= Unknown Sailor Monument =

War memorial near Iquique, Chile

The Unknown Sailor Monument is a monument built in honor to the sailors who fought and died in the Battle of Iquique, a naval battle off the coast of Chile.

This monument was given by the Chilean Navy to the city of Iquique in tribute to the seamen.

It was opened by the Commander in Chief of the Navy and member of the Pinochet-led Military Junta, Admiral José Toribio Merino, on August 20, 1977, when Commander Eduardo Angulo Budge was in charge of the Naval District North.

==Description==

The monument is located in the extreme north of the city Iquique, and it is an imposing statue made of bronze wielding the Chilean flag.
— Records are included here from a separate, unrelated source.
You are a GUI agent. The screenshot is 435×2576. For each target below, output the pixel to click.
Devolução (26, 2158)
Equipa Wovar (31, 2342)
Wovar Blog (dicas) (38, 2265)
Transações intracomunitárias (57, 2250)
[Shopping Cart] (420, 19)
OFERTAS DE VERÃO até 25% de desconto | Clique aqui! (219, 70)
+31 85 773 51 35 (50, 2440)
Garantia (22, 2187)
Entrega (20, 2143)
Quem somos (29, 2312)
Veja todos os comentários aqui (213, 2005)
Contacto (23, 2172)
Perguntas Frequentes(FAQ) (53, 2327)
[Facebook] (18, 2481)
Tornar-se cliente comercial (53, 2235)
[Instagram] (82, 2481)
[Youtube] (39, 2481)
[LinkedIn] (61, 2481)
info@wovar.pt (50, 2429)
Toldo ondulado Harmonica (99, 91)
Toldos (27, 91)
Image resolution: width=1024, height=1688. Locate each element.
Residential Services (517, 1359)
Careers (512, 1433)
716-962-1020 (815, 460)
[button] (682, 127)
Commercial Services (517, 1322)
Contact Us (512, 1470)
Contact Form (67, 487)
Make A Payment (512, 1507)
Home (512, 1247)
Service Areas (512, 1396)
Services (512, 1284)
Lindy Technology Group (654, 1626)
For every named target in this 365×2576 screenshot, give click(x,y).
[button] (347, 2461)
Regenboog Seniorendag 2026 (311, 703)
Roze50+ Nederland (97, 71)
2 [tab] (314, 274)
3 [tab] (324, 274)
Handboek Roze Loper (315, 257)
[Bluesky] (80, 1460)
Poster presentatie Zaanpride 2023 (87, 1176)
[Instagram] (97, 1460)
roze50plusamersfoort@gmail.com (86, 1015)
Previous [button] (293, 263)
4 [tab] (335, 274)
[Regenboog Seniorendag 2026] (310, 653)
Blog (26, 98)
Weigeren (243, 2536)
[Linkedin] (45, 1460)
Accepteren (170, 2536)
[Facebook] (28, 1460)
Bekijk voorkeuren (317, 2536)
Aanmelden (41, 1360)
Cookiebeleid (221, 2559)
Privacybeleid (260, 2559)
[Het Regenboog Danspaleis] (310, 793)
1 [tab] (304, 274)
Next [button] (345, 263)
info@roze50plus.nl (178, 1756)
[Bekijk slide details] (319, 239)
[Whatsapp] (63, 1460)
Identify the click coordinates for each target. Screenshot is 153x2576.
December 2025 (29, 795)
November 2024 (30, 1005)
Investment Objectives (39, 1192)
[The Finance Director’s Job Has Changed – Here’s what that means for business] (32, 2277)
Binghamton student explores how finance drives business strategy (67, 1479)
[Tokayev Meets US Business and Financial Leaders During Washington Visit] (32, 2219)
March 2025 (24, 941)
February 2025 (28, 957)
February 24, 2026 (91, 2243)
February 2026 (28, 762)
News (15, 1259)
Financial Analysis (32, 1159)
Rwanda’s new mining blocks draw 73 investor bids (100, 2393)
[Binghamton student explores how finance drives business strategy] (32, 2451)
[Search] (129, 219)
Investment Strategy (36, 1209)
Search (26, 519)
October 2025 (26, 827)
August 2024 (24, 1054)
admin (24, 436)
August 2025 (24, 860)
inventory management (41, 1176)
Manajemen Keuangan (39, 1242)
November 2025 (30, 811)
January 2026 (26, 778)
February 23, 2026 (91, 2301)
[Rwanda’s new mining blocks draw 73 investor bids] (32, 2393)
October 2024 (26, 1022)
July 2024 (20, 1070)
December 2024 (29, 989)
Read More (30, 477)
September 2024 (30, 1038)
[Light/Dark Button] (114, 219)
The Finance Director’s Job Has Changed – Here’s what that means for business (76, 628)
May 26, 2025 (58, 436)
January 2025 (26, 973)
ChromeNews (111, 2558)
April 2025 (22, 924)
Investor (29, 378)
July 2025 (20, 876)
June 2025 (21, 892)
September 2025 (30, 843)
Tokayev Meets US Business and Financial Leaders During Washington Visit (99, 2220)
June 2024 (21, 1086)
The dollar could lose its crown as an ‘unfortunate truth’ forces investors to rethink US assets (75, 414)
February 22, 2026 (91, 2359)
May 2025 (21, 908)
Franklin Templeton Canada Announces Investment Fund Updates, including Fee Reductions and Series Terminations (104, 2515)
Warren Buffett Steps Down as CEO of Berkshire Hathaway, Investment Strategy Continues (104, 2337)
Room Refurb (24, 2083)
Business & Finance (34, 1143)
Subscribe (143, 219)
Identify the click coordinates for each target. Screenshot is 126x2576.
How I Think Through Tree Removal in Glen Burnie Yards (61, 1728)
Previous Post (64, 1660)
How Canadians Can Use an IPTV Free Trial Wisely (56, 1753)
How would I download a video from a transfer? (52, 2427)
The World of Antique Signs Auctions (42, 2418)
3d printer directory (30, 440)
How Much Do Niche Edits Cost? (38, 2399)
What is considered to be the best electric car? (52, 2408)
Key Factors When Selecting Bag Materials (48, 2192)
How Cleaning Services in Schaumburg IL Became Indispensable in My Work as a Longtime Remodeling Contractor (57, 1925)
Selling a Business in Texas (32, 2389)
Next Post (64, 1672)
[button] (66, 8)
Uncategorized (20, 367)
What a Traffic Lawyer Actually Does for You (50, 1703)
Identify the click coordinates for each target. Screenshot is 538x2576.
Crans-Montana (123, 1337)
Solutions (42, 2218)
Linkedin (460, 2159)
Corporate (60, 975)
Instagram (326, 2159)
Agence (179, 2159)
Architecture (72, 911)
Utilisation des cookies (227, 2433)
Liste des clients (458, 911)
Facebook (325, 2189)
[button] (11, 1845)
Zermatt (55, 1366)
The monument is a figure of an unknown sailor, in whose hands rests an axe as a sign of boarding.
It is looking at the sea and behind it there are sandy hills.
His figure represents sailors without identity, who lost their lives at sea. We can also see at the entrance an explanatory sign showing the movements of the ships during the Naval Battle.
This statue stands atop a small rocky summit, from where tourists are able to gaze the entire coast of Iquique, including the Buoy “Esmeralda”.
It is located opposite the buoy that indicates where the sunken remains of Corvette Esmeralda are located, which was defeated during the Naval Battle of Iquique in 1879.